A intolerância atual é uma nova ideologia, ou seja, uma cosmovisão – um conjunto global de ideias fechado em si mesmo -, que pretende ser a “única verdade”, racional, a única digna de ser levada em consideração na cultura, na política, na educação, etc. Tal como as políticas nascidas das ideologias totalitárias, a atual intolerância execra – sem dar audiência ao adversário nem manter respeito por ele – os pensamentos que divergem dos seus “dogmas” e não hesita em mobilizar a “inquisição” de certos setores para achincalhar, sem o menor respeito pelo diálogo, as ideias ou posições que se opõem ao seu dogmatismo. Alegará que são interferência do pensamento conservador e liberal, quando um verdadeiro democrata deveria pensar apenas que são outros modos de pensar de outros cidadãos, que têm tantos direitos como eles.
O governo não pode passar por cima da lei e do Congresso Nacional e impor a sua vontade à sociedade brasileira. Os vereadores têm a oportunidade e o dever de barrar esse atalho autoritário.
*CARLOS ALBERTO DI FRANCO É JORNALISTA. E-MAIL:
Notas do Olivereduc.
* Subtítulo acrescentado por nós.
Em dois pontos penso ser necessário ser mais específico na linguagem que o brilhante jornalista:
- Mais do que inconvenientes são autênticos malefícios.

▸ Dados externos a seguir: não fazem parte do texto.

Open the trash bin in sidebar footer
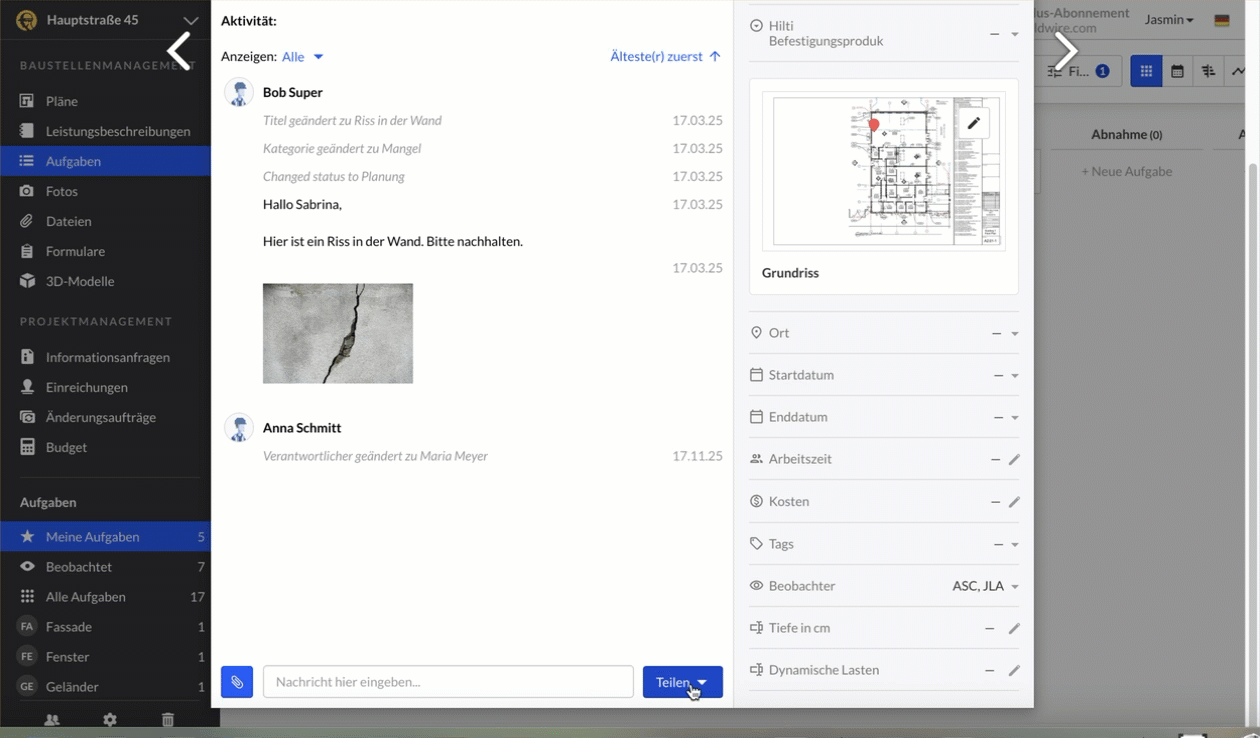Viewport: 1260px width, 738px height. pyautogui.click(x=168, y=719)
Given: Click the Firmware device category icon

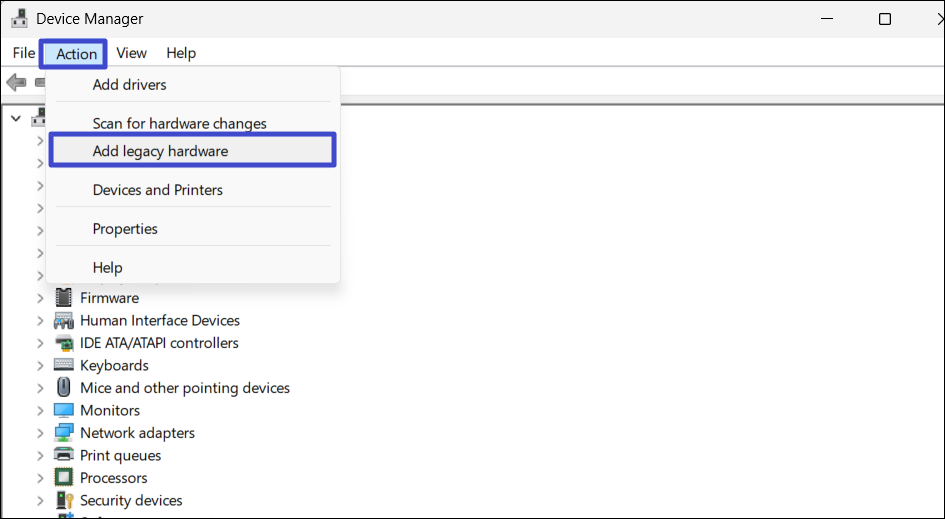Looking at the screenshot, I should (x=64, y=298).
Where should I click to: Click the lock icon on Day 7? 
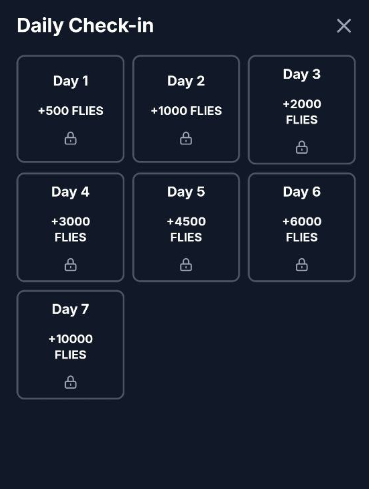click(70, 382)
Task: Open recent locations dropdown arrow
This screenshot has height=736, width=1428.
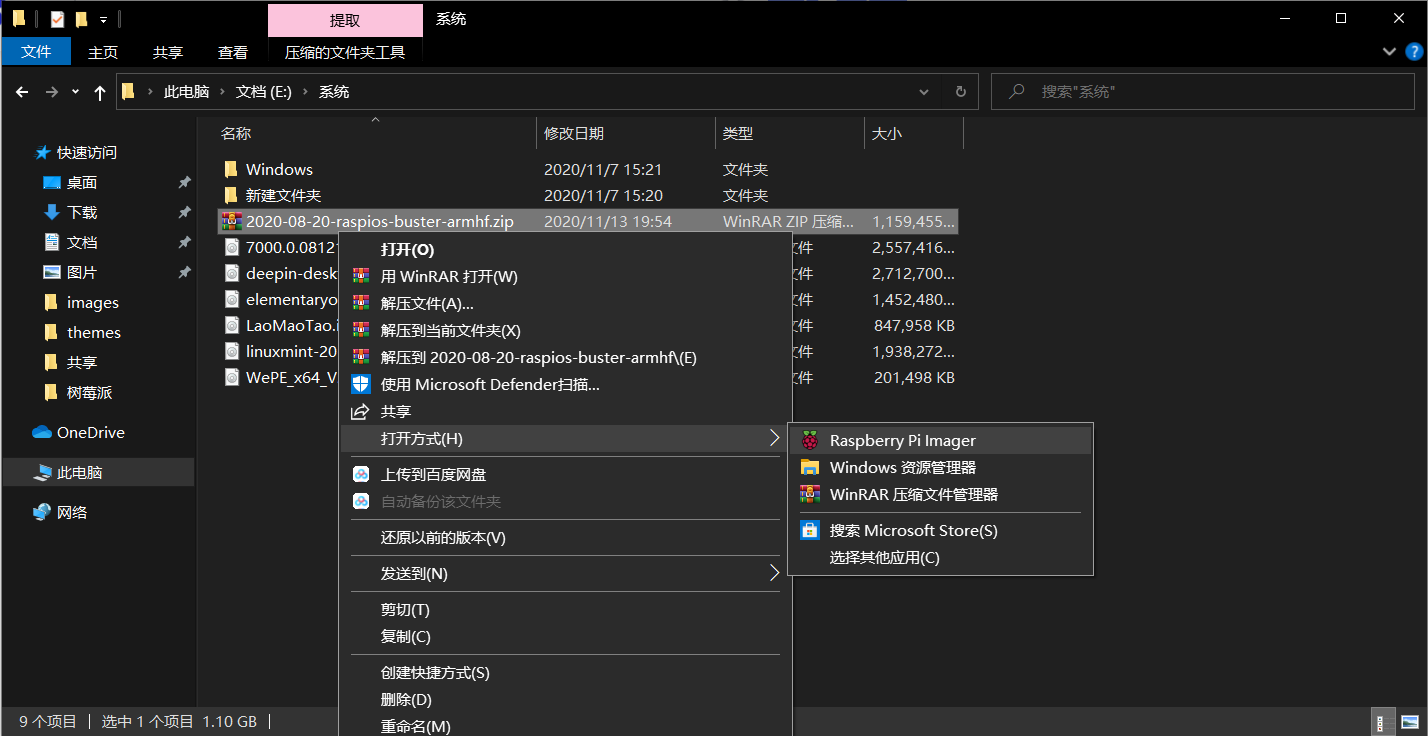Action: click(75, 92)
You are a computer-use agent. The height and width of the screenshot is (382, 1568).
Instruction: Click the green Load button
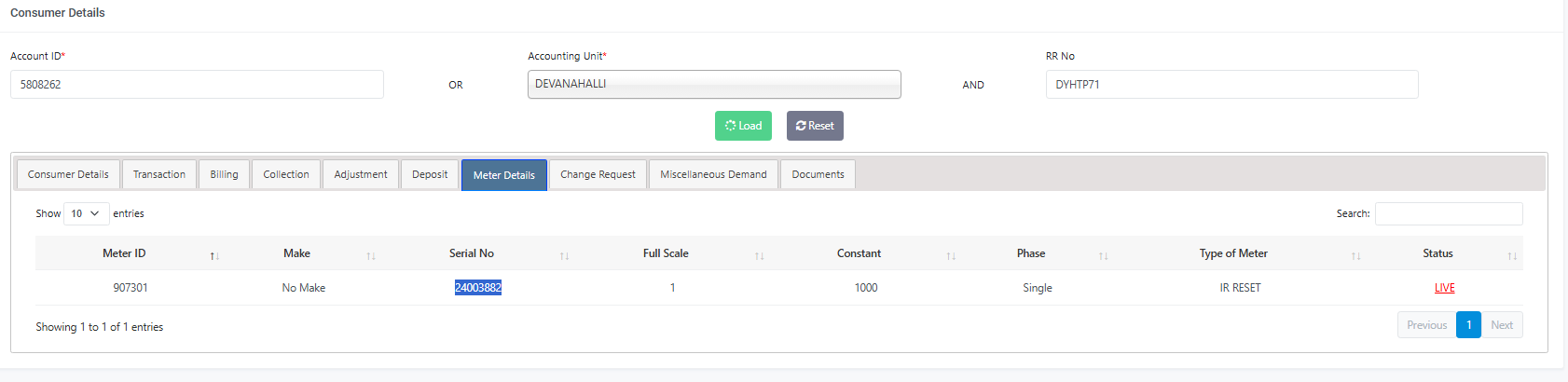[743, 126]
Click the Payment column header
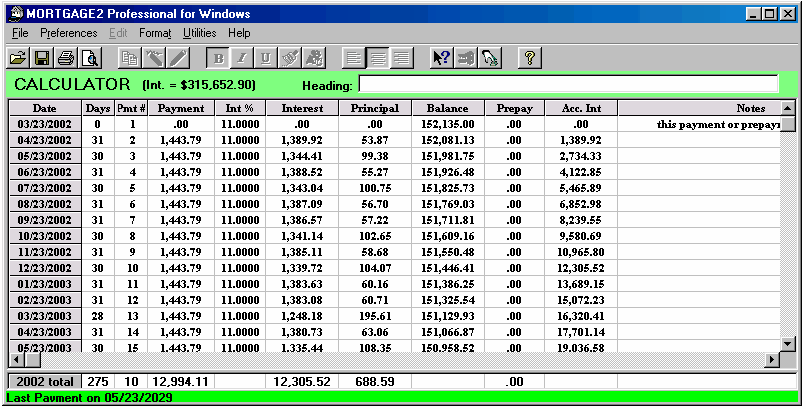The height and width of the screenshot is (409, 806). pyautogui.click(x=181, y=108)
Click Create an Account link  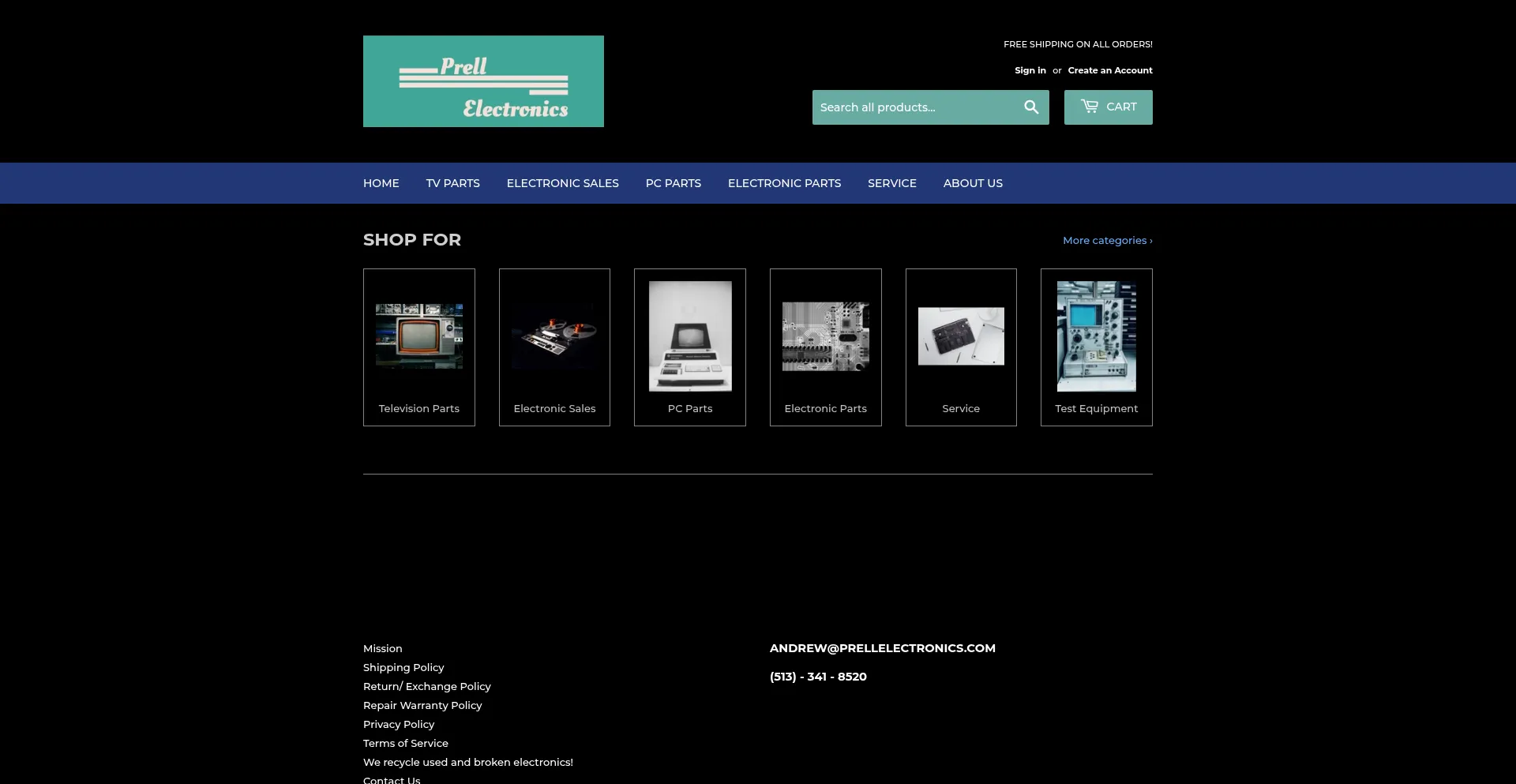tap(1109, 70)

- É “urgente e necessária” o combate a toda discriminação. Concordo desde que se introduza a palavra injusta. A aceitação da palavra discriminação tal como é usada hoje é muito bem explicada no Lexicon, do Pontifício Conselho para a Família, publicado no Brasil pela Edições CNBB, 2007. Encontramos lá no artigo sobre a “Manipulação da Linguagem, escrito por Warwick Neville: “Provavelmente um dos instrumentos linguísticos usados com maior regularidade é a pós-moderna “discriminação”, que se tornou hoje o termo pejorativo por excelência. Sua utilização pressupões uma suposta culpa, uma não inocência. As palavras qualificativas “justo” e “injusto” são sempre ignoradas”. (op. cit. p. 575)
Aqui temos uma notável vitória semântica e de guerra psicológica dos neomarxistas manipuladores da linguagem. A palavra – por exemplo na Constituição brasileira – foi um autêntico cavalo de Tróia para tudo de ruim que querem incluir em nossas leis. Ademais, fez com que a imensa maioria das pessoas se apressem em dizer que não discriminam ninguém ou coisa alguma.